▶ _WHAT IS EXPECTED_
Repeat verbatim every line of the material, beginning at the line that holds "This screenshot has height=630, width=1200." and ending at its last line.
★ ★ ★
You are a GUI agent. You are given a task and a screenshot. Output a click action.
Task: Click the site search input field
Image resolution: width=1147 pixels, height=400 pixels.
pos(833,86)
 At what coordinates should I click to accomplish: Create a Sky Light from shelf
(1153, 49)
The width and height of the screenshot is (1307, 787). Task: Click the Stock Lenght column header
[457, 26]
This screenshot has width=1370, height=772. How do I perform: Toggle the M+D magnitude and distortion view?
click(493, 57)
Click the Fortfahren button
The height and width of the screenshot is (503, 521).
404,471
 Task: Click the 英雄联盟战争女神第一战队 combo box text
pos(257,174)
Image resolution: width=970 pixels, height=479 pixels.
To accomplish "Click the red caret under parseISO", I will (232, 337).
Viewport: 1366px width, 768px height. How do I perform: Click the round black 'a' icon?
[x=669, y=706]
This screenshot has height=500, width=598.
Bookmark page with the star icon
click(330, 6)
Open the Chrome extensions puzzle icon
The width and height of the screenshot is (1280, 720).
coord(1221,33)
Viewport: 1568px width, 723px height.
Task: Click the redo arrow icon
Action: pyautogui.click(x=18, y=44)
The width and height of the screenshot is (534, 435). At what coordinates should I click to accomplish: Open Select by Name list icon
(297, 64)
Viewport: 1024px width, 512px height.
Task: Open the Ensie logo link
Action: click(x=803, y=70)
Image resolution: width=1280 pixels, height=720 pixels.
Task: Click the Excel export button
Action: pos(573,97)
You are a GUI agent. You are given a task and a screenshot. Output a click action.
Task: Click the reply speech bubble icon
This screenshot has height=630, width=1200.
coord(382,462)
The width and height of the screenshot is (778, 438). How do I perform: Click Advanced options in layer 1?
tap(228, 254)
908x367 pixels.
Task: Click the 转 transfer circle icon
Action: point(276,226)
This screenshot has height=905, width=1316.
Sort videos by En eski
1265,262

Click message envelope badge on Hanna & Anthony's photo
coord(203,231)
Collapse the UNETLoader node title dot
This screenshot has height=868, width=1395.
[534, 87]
★ ★ ★
▶ _EXERCISE OUTPUT_
This screenshot has height=630, width=1200.
coord(382,462)
The width and height of the screenshot is (778, 438). How do I perform: Click Advanced options in layer 1?
tap(228, 254)
908x367 pixels.
Task: Click the 转 transfer circle icon
Action: point(276,226)
This screenshot has height=905, width=1316.
Sort videos by En eski
1265,262

Click message envelope badge on Hanna & Anthony's photo
coord(203,231)
Collapse the UNETLoader node title dot
This screenshot has height=868, width=1395.
[534, 87]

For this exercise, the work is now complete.